(Data for the task)

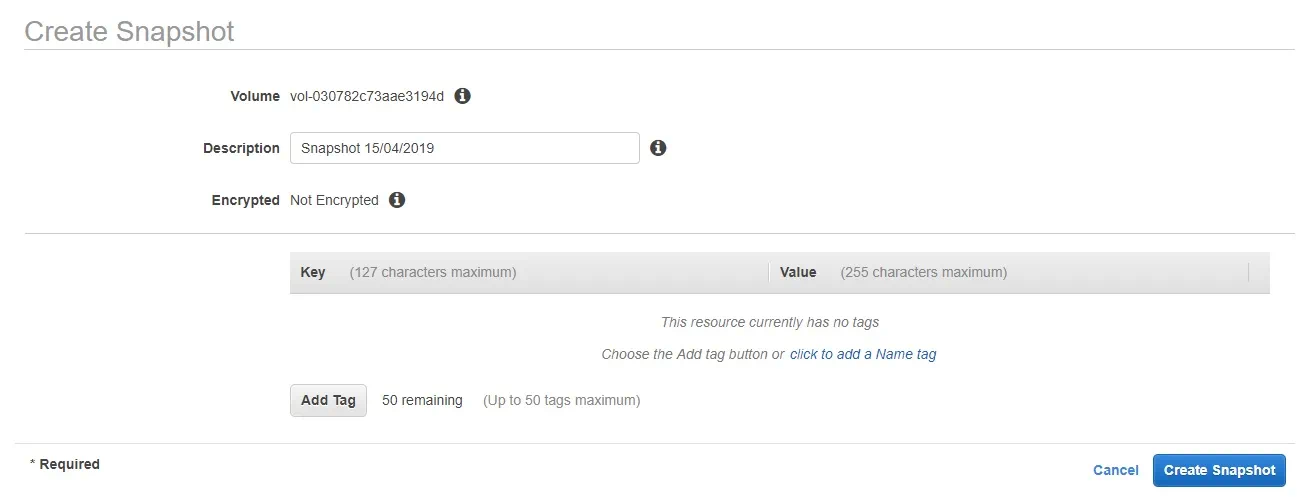The width and height of the screenshot is (1304, 503).
Task: Select the Value column header
Action: [x=798, y=272]
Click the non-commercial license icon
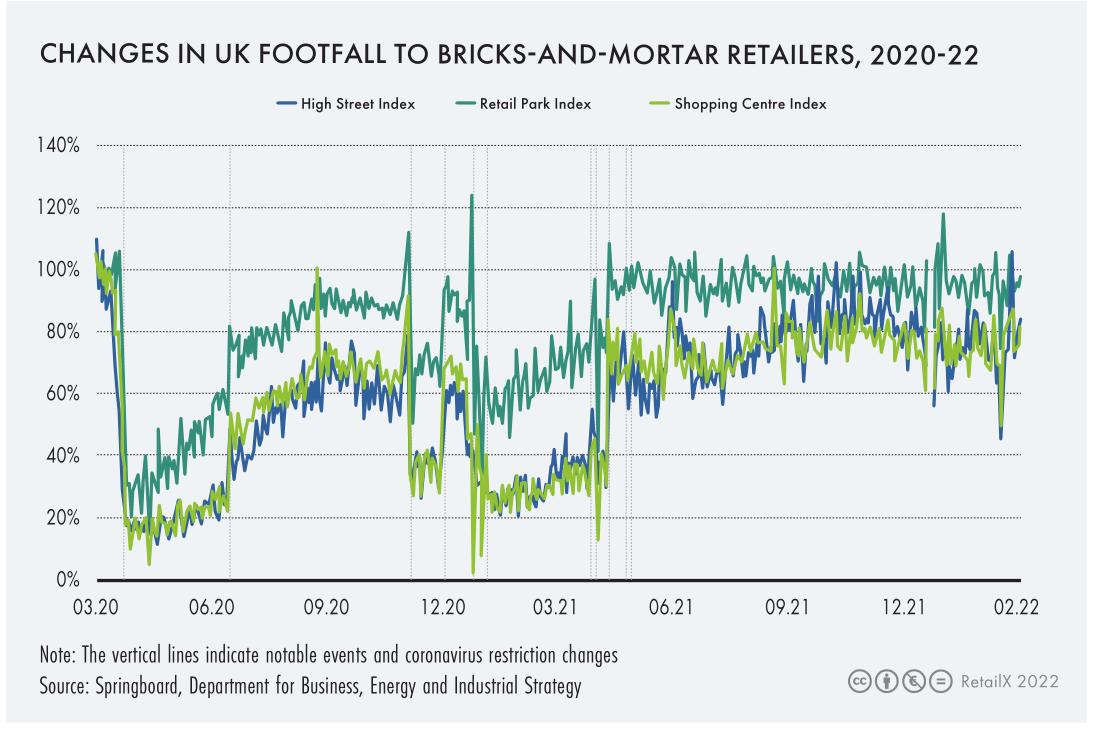The image size is (1096, 732). [908, 682]
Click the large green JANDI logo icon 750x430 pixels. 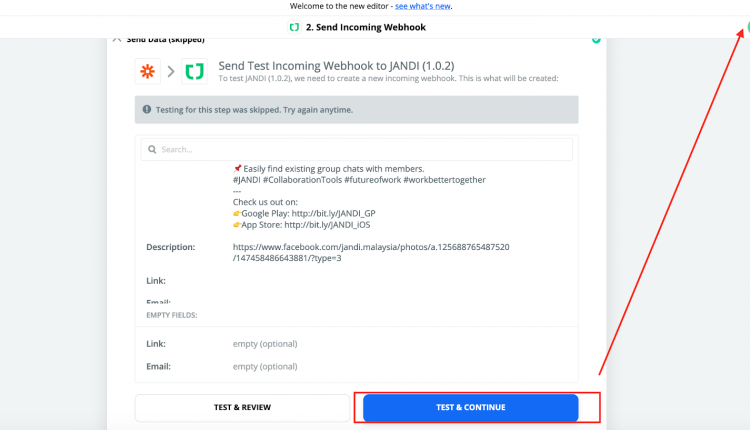pos(194,72)
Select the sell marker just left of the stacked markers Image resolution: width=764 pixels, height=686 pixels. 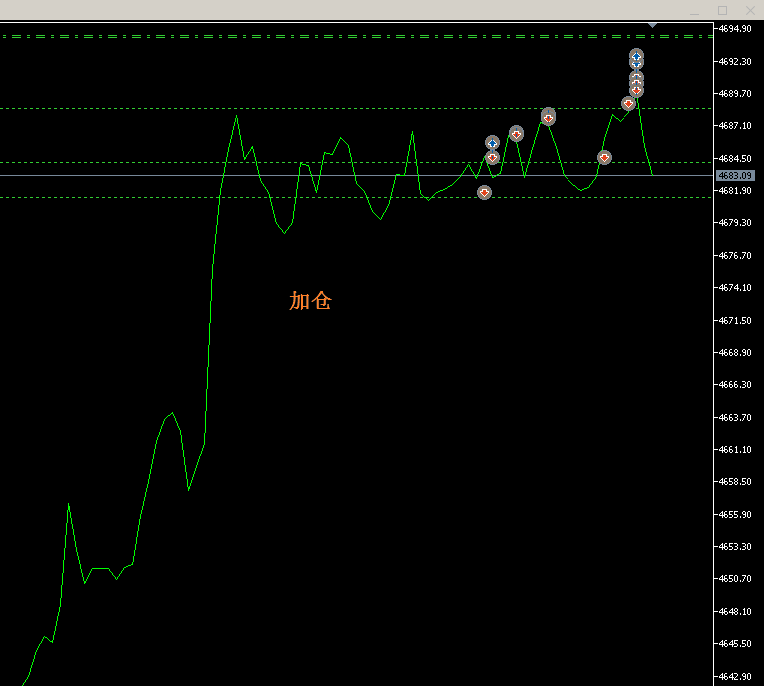[x=628, y=102]
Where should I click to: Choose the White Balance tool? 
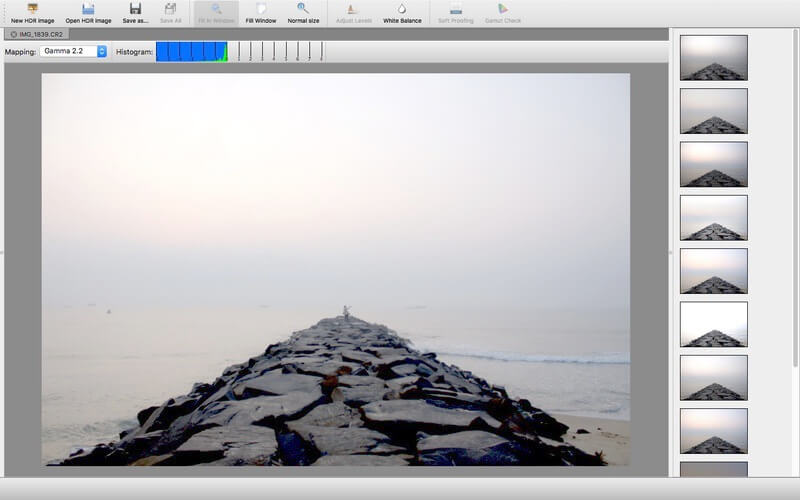point(402,9)
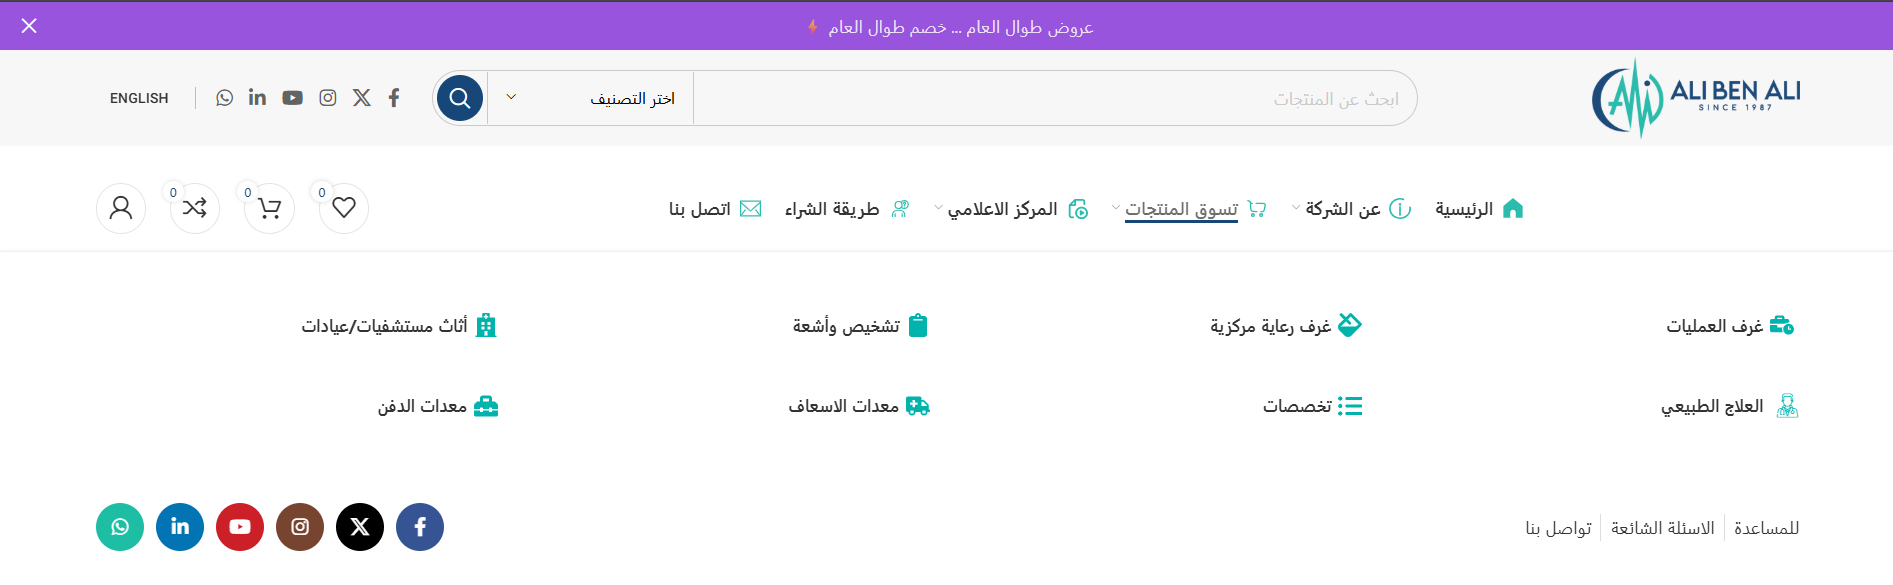Dismiss the purple promo banner
Viewport: 1893px width, 585px height.
[x=29, y=26]
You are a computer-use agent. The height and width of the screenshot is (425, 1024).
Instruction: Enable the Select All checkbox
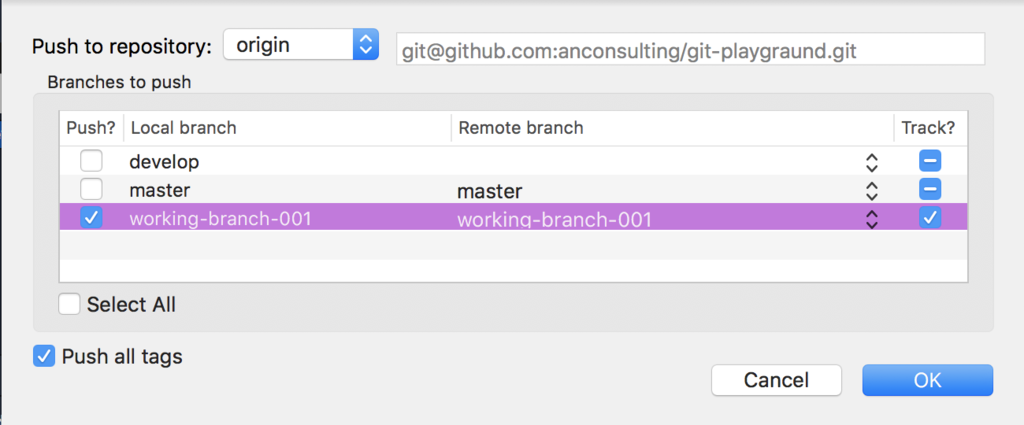69,304
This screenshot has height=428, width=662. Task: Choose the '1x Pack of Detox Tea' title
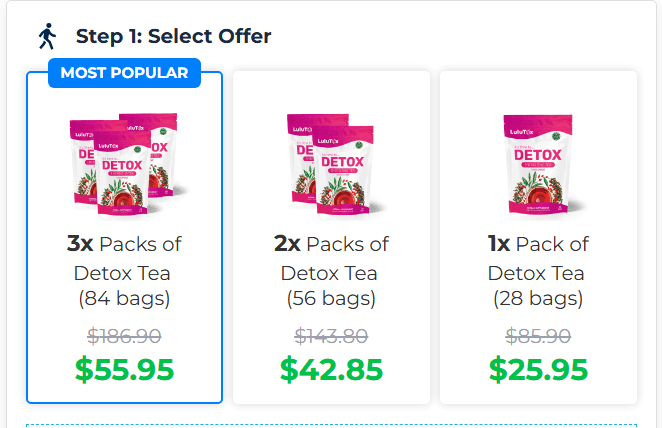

(End Data for the task)

*Work to complete*. Please write out, word for word, only the lines from the one holding "Instruction: Enable the Select All checkbox" through the end of the records above, with both end lines included and the pictures dropped.

*Result of the task*.
Instruction: Enable the Select All checkbox
69,304
This screenshot has height=428, width=662. Task: Choose the '1x Pack of Detox Tea' title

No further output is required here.